I think the way to think about this is to compare it to activities that are more familiar to non-programmers. Take playing tennis. If you’re a really good tennis player, there is a variety of ways you can make money. The most visible one, and the one that’s most closely analogous to what Microsoft and Adobe do, is to play games and charge admission. A related business model is to sell video to a television network which broadcasts the match for free (as in beer) and sells advertising.
But there are lots of other ways good tennis players make money. Manufacturers might pay you to endorse their products. You might go on the lecture circuit or write a book about playing tennis. And probably the most common way to make money as a tennis player is to sell lessons.
The key thing to notice here is that in all of these business models, with the exception of the first one, no one is directly paying you for the act of playing tennis. Rather, the act of playing tennis enhances your skills and reputation, and then you leverage those enhanced skills and reputation to sell other attibutes, like advertisements, speeches, or lessons. Indeed, only a tiny fraction of the most elite tennis players can attract large enough audiences to make money charging admission, while the market for lessons is much larger.
Free software business models work the same way. You give away your software—which is cheap because copies of software have a zero marginal cost—and once your software is popular, you use that popularity to sell them other stuff, like a support contract (Red Hat), consulting work (IBM), hardware devices (Google, Apple), web services (Google, Facebook) and so forth.
This isn’t as weird as it seems. It’s how many information businesses have always worked. Newspapers sell their physical product at cost and make their money selling ads. Television stations give away programming and sell ads. HP sells cheap printers and makes a killing on ink.
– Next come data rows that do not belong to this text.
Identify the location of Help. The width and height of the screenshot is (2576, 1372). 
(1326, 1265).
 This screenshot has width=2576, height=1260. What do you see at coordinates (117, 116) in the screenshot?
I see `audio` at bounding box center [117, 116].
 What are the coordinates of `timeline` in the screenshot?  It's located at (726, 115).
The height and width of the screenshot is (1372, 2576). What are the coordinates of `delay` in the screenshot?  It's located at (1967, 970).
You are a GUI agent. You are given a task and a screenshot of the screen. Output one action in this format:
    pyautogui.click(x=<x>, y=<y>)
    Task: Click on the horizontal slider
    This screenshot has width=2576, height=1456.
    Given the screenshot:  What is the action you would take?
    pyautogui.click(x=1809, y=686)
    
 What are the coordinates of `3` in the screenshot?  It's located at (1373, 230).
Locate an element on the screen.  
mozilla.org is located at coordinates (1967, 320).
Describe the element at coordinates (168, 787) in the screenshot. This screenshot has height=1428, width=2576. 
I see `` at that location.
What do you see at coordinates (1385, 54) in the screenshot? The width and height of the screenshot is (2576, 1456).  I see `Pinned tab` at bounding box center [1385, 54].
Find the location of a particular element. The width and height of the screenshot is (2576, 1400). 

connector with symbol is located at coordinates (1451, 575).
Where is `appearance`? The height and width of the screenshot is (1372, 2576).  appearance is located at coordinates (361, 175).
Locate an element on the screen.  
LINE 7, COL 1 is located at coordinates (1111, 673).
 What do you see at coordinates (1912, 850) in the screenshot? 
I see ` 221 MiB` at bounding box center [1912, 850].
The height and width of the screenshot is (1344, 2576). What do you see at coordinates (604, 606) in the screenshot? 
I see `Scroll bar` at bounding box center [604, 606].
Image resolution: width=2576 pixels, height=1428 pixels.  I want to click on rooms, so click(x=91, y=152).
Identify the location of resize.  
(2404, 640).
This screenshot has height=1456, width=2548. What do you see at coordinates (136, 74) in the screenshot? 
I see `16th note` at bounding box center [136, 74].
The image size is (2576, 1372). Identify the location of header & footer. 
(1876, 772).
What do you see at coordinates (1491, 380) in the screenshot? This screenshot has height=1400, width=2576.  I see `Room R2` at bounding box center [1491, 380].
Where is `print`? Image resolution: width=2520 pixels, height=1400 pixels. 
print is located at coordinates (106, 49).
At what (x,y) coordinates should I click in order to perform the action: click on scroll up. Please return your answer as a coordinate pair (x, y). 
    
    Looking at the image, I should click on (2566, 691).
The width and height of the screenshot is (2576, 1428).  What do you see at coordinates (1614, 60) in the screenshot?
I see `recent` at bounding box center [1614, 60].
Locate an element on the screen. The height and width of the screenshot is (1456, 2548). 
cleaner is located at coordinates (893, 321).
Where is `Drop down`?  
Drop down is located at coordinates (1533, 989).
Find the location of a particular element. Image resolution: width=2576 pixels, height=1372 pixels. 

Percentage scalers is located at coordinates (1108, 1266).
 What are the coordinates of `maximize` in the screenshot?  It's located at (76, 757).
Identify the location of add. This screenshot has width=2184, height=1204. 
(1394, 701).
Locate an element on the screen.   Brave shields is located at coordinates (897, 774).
I recommend this podcast from the Software Freedom Law Center (previously discussed here), which discusses the history of Cygnus (an abbreviation for “Cygnus: Your GNU Support”–aren’t nerds funny?), a company that was founded to make money providing support for Stallman’s GNU project. One of the basic pieces of infrastructure that every computer system needs is called a compiler. GNU included a compiler called gcc that was popular within the computer industry. When a hardware company created a new hardware platform, one of the first things they need to create is a compiler, and it was cheaper to modify gcc than to build a compiler from scratch. As Bradley Kuhn tells the story, Cygnus literally could not keep up with the demand from firms wanting Cygnus to help them customize gcc for their own hardware platforms. At one point in the late 1980s, they had a waiting list several months long to become a customer of Cygnus’s compiler group, and Cygnus would hire pretty much any programmer with experience hacking on gcc.
Anyway, I think the fundamental point to make here is that computer programming is not an inherently commercial activity (any more than playing tennis is), and there’s nothing magical about the Microsoft/Adobe business model of selling copies. If your goal is to sell copies of your software to people, then a free software license probably isn’t for you. But there are lots of circumstances where people create software for reasons other than wanting to sell copies: for internal company use, for academic research, because they need it to make a hardware product work, as an ad-supported web service etc. In many of those circumstances, the limitations of proprietary software just get in the way.